Solar SOAS at the Co-op Community Energy Conference

This blog compiles the personal experiences of a member of our core group. This event was attended by Isobel Annan, who here writes her thoughts on the community energy network.


On behalf of Solar SOAS, I attended our first national gathering of community energy groups in Oxford, which marked the opening of the Community Energy Fortnight on 5th September. Met by what is truly a community more than a sector, the day injected the project with a burst of inspiration and information that has turbo-boosted our progress.

“Community energy projects have the potential to revolutionise the energy market, moving it away from large, fossil fuel generators toward locally owned, cleaner electricity generation sites,” said Ramsay Dunning of host Co-operative Energy, who are funding the third Community Energy Fortnight.

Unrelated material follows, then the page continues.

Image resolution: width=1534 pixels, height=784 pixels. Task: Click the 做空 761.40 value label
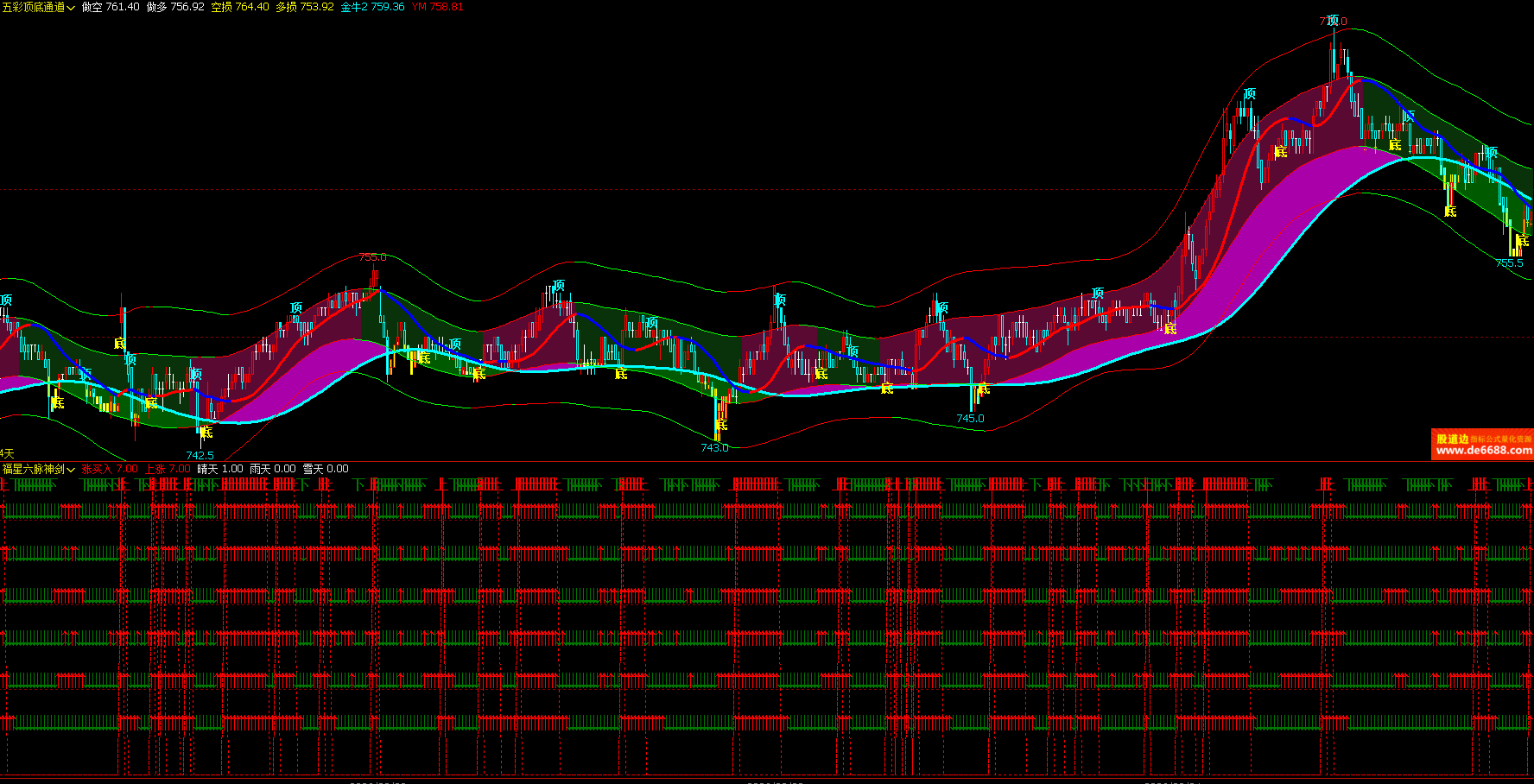pyautogui.click(x=111, y=7)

This fortnight has seen an amazing range of events around the UK, educating and engaging the public in the future of energy. Twitter has been buzzing with success stories, campaigns and intense debate of the latest policy development from the Department of Energy and Climate Change (DECC), a development described as both ‘bonkers’ and ‘devastating’. Even Boris Johnson has expressed he is “very concerned”.

A quick mass BOO for the government, and the conference moved swiftly on from bemoaning this policy punch in the stomach to the UK renewable sector. That is, the government’s proposed 87% cuts to Feed-in Tariff subsidies meant to level the playing field for nascent renewable energy like rooftop solar. Outrageous, but Gloria Gaynor’s ‘I Will Survive’ comes to mind, as co-hosts Emma Bridge of Community Energy England and Ramsay Dunning of Co-operative Energy stand tall and open a positive day of organisation and mobilisation. “There’s no way you could say that what’s going on in policy isn’t potentially very damaging for community energy… Sudden changes in policy undermine the confidence of investors who have started to show an interest in the sector” explains Graham Ayling, head of the Energy Saving Trust Foundation. But, he adds, “We firmly believe that whatever happens to policy, community energy will continue as the sector is driven by incredibly creative people who are passionate about what they do.”

Bridge shares this optimism, telling UKCEC “Our sector is robust enough to survive these challenges, not least because of the determination and dedication of the groups who develop community energy schemes. We will bounce back.” Solar SOAS breathes a sigh of relief.

In between workshops on finance and shared ownership, heated panel discussions, and expert presentations covering themes such as ‘How community energy in the UK can reach scale’, we dashed about networking with other pioneers in the energy transformation. This packed Oxford lecture theatre stands testament to the strength of this growing grassroots movement, and it felt great to unite with the community energy movement as a whole.

With upwards of 5,000 community energy projects in the UK and counting, the social capital is certainly there, but in today’s uncertain political and financial climate, collaboration will be key. So how can such varied and dispersed hydro, wind, solar groups effectively collaborate? The conference welcomed the launch of the Low Carbon Hub, ‘enabling community action through strong partnerships’, introduced by CEO Barbara Hammond. The Low Carbon Hub provides a unifying platform for the generosity of groups to share understandable information, explore new business models together and support each other through the winding processes of community energy generation. Count us in!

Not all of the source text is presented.